Exercise 1:
In the sentiment documentation below, translate this sentence into Spanish: "Ensure agent responses maintain a positive tone when interacting with customers, especially in support and sales contexts."
Exercise 2:
Write what comes next in the sentiment documentation below, picking up right after its final line.

Given passage:
Start of Block

Sentiment
Keyword-based sentiment detection that classifies agent output as positive, negative, or neutral. Includes negation handling (e.g. "not good" counts as negative).
Config
| Field | Type | Required | Default | Description |
|---|---|---|---|---|
target | string | Yes | — | Expected sentiment: positive, negative, or neutral |
threshold | number | No | 0.6 | Minimum confidence score (0–1) required to pass |
Use Cases
- Customer service tone — Ensure agent responses maintain a positive tone when interacting with customers, especially in support and sales contexts.
- Content moderation — Flag responses that carry unexpected negative sentiment that could harm user experience or brand perception.
- Neutral reporting — Verify that agents providing factual information (e.g. news summaries, data reports) maintain a neutral tone without injecting opinion.
- Empathy detection — Confirm that agents responding to complaints or negative user input don't mirror the negative sentiment back.
Examples
Require positive sentiment
// Pass if output has positive sentiment
{
"target": "positive"
}
// Output: "Great news! Your order has been shipped successfully." → pass
// Output: "Your order has been cancelled due to an error." → failDetect negative sentiment
// Pass if output is negative (useful for testing complaint detection)
{
"target": "negative",
"threshold": 0.7
}
// Output: "This is terrible and frustrating." → pass
// Output: "The service is okay." → failNeutral tone enforcement
// Require neutral sentiment for factual responses
{
"target": "neutral"

End of Block

Given data:
Start of Block

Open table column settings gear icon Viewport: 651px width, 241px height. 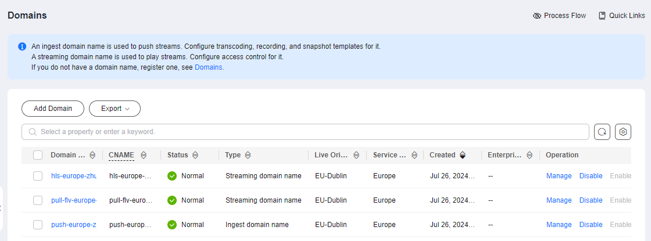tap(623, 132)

End of Block
Start of Block

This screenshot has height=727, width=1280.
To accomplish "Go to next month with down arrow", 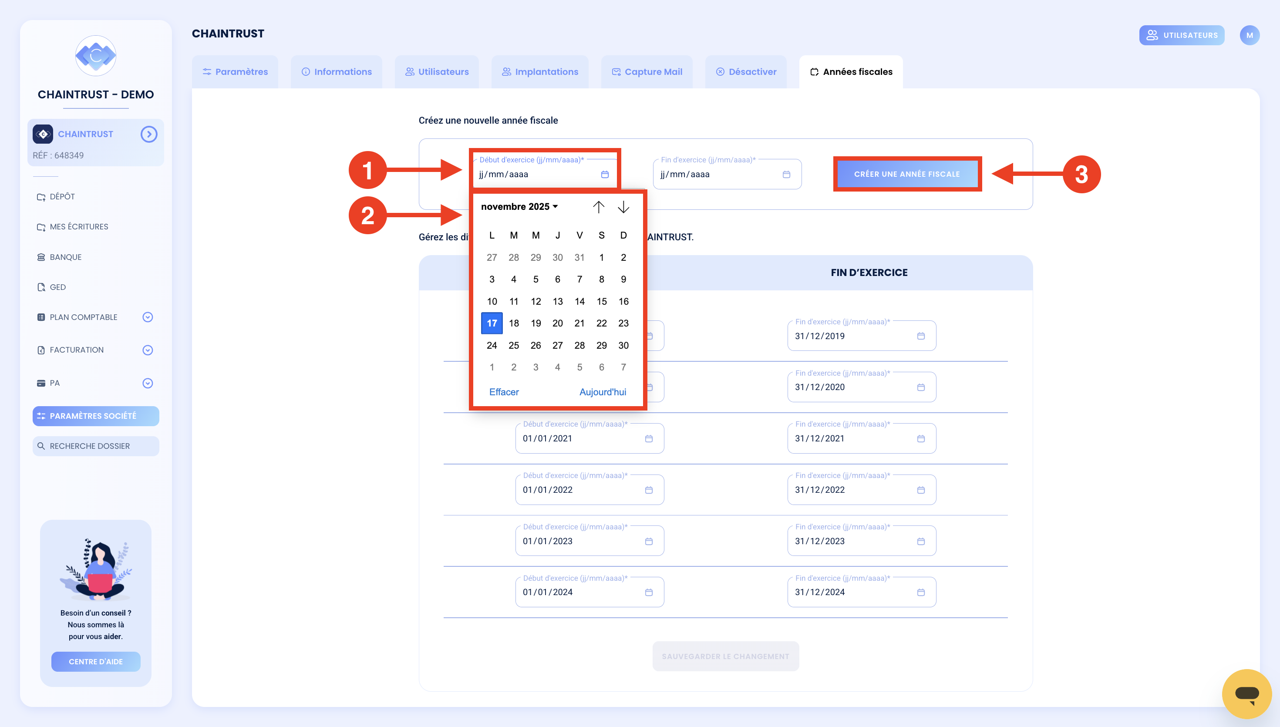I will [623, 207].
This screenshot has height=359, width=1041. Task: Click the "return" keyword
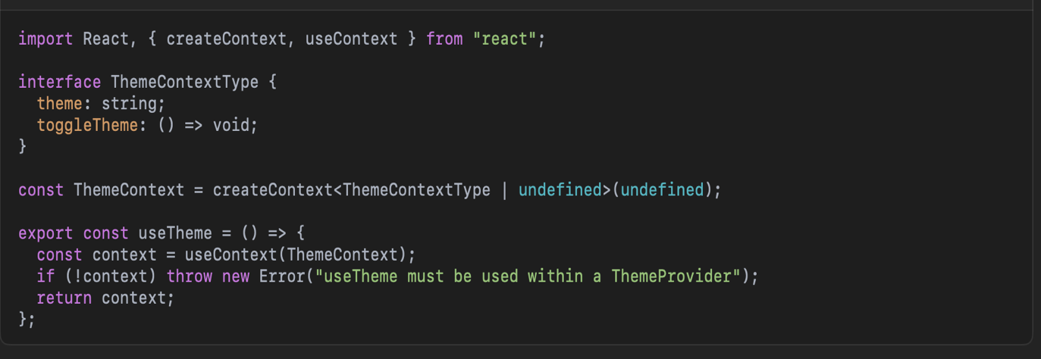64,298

End of Block

Your response 1:
Asegúrese de que las respuestas del agente mantengan un tono positivo al interactuar con los clientes, especialmente en contextos de soporte y ventas.

Your response 2:
}
// Output: "The meeting is scheduled for 3pm." → pass (no sentiment words detected)
// Output: "The amazing meeting is scheduled for 3pm!" → fail (positive words detected)Scoring
Returns 1.0 (pass) or 0.0 (fail). The evaluator detects sentiment by counting positive and negative keyword matches (with negation awareness). If over 60% of sentiment words are positive, the detected sentiment is "positive"; if over 60% are negative, it's "negative"; otherwise it's "neutral". The result passes when the detected sentiment matches the target and the confidence meets the threshold. The reasoning includes the detected sentiment, confidence percentage, and word counts.
Performance
Sentiment uses keyword lookup against built-in word lists (~50 positive and ~50 negative words) with no external API calls. Execution time is under 1ms for typical outputs. For more nuanced sentiment analysis, consider the LLM Judge evaluator with a sentiment-focused prompt.